You can ask ChatGPT to create a course outline on threat hunting. This can cover the fundamentals or a niche topic, like threat hunting for Cobalt Strike. ChatGPT will provide you with an outline to follow, which you can use to structure your learning.
Now you just need to gather learning resources and you organize them based on this outline. You can even ask ChatGPT to do this for you.
Now you have no excuse to become a threat hunting master.
Number 10: Use ChatGPT to Reveal the Secrets of Automating Threat Hunts
Automation is king. Our goal as threat hunters is to automate any threat hunt. We want to reach a level where our threat hunts are instantly repeatable with minimum effort.
This can be difficult to reach as we need to learn how to harness and apply the power of automation to our specific use cases. A good starting point is to use ChatGPT to give us an initial idea about how we can automate a certain threat hunt. This can help shape the threat hunt we perform so that, later on, it is easier for us to automate.

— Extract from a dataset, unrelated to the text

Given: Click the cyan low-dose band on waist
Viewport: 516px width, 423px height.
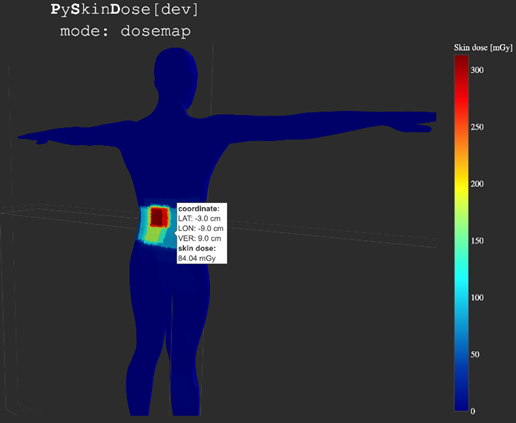Looking at the screenshot, I should point(144,222).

ChatGPT gives us ideas about automating threat hunting for Cobalt Strike, the notorious command and control (C2) framework. We can zero in on any of these ideas and ask ChatGPT to provide more specific details. From here, we can begin to plan our threat hunt with our larger goal of eventually automating in mind.
Summary
The power of AI is incredible. It can perform complex actions at machine speed and query the entire Internet for answers within seconds. This power makes many people worry that AI will replace us as feeble humans. However, they forget about human ingenuity, they forget that humans have been building tools to use as leverage for thousands of years, and they, ultimately, forget that AI is just a tool.
This article looked at ten ways to use AI as a tool to help us as threat hunters:
- Deobfuscating Malicious PowerShell
- Discovering a threat actor’s TTPs
- Crafting threat hunting queries
- Decoding malicious command lines
- Exploring what threat actors are likely to target your organization
- Investigating malware trends
- Developing a threat hunting hypothesis
- Creating documentation to follow for a threat hunt
- Learning about threat hunting
- Unlocking the secrets of automating a threat hunt
With the AI takeover in full force, you should look at more ways you can leverage AI tools to augment your workflow and make you more efficient. Happy hunting friend!